Good article start, nice pic, needs refs and some more work -- Warfreak 09:46, 11 June 2007 (UTC) |
Last edited at 09:46, 11 June 2007 (UTC). Substituted at 19:07, 29 April 2016 (UTC)
Chronology
edit>However, the Celts did not possess their first bronze cauldrons, copied from Greek models, until the seventh century AD.
This doesn't look right. Should it be BC? — Preceding unsigned comment added by 2600:1:9249:7BC3:3350:4BD2:C7EA:724B (talk) 23:13, 2 October 2016 (UTC)
@Spudlace: first off, please don't edit war. I reverted your edit because I thought it was incorrect, with an Edit summary explaining why. At that point, the best approach is to discuss. Though WP:BRD is not mandatory, I think it's a good approach. On the substantive issue, it's not clear to me in what sense Irish stew is "American cuisine" any more than any other immigrant dish. If we were to include all immigrant dishes as American cuisine, we'd end up with pretty much all the world's cuisine classified as American cuisine, as I mentioned in my edit summary. Should we include shish kebab and sushi as American cuisine? If so, what's the limit? The fact that a recipe is included in an American cookbook does not make it American cuisine. Most French and English dishes, in particular, have made their way into American cookbooks. --Macrakis (talk) 02:28, 17 September 2020 (UTC)

Required task 1: From the talk page excerpt, output the passage between "Good article start, nice" and "seventh century AD.", inclusive.
The talk page excerpt and the records are unrelated material.

Recorded data:
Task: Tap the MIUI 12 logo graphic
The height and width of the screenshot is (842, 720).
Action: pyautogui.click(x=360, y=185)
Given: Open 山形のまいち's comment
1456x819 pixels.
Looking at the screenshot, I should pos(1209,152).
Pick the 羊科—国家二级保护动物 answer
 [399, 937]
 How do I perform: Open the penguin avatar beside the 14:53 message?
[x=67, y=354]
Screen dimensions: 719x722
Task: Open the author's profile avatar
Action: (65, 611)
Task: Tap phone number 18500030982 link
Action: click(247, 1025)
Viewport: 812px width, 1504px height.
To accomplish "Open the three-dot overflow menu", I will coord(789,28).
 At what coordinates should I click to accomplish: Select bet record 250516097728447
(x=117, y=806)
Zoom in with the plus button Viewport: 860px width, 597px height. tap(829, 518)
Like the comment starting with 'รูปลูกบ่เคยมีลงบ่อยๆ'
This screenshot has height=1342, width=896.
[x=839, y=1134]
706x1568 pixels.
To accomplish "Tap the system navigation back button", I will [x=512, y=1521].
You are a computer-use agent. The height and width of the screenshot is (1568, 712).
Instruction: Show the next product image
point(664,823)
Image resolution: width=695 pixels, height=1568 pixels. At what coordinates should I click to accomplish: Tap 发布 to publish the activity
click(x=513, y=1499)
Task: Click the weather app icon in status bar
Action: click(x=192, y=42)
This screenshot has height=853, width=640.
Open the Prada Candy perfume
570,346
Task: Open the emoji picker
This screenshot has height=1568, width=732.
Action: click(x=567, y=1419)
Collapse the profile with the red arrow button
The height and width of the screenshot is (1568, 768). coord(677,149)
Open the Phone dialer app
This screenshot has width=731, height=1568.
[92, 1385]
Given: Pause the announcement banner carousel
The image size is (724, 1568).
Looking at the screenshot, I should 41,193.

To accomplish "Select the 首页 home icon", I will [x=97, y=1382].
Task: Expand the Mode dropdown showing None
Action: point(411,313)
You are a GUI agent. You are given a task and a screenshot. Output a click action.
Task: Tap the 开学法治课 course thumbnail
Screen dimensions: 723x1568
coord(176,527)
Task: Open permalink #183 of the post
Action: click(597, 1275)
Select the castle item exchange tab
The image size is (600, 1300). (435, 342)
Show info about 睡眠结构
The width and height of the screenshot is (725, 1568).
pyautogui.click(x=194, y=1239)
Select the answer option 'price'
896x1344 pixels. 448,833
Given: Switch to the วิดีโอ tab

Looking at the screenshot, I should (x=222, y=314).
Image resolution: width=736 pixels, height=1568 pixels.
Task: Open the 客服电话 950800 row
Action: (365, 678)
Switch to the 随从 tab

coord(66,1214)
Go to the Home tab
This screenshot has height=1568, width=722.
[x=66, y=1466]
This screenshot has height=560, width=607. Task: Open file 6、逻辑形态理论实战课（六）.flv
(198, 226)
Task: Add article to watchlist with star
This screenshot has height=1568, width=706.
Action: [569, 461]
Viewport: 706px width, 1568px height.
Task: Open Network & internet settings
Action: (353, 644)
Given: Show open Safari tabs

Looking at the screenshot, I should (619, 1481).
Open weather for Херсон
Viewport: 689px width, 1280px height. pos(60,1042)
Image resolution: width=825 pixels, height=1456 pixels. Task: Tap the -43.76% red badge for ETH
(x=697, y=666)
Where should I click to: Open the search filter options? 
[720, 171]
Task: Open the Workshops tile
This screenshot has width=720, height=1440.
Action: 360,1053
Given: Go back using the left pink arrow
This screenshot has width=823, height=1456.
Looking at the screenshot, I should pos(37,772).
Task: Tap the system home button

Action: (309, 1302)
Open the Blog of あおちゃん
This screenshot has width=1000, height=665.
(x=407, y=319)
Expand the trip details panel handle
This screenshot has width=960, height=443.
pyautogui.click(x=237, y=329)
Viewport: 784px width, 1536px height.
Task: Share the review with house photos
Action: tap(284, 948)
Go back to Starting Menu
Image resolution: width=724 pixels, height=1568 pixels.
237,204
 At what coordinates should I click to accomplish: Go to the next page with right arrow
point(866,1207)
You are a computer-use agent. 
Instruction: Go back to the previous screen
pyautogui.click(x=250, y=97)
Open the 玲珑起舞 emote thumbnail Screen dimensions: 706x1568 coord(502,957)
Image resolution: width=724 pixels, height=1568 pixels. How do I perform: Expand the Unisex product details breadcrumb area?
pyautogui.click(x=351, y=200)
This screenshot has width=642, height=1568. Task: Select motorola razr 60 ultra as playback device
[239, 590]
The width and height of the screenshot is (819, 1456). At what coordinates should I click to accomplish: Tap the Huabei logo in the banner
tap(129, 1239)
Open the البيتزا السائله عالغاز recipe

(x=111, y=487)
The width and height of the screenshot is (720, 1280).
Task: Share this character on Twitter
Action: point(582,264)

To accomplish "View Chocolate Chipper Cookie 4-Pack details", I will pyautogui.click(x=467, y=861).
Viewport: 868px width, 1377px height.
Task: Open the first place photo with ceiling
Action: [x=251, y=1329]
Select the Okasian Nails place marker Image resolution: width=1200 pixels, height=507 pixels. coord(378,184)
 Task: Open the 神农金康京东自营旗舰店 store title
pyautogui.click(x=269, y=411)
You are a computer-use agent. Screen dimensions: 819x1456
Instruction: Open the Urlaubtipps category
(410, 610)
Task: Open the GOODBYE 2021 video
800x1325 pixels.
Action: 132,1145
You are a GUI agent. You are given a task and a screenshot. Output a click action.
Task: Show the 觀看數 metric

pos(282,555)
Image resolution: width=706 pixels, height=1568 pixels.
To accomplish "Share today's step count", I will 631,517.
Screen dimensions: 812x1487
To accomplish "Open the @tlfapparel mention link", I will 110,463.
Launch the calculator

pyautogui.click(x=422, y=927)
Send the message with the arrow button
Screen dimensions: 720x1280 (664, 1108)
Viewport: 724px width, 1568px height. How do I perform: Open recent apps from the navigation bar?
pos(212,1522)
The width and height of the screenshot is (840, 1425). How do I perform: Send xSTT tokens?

Required task 2: How many lines of the records contain the string "arrow"? Give only the number.

Task solution 1:
Good article start, nice pic, needs refs and some more work -- Warfreak 09:46, 11 June 2007 (UTC) |
Last edited at 09:46, 11 June 2007 (UTC). Substituted at 19:07, 29 April 2016 (UTC)
Chronology
edit>However, the Celts did not possess their first bronze cauldrons, copied from Greek models, until the seventh century AD.

Task solution 2: 4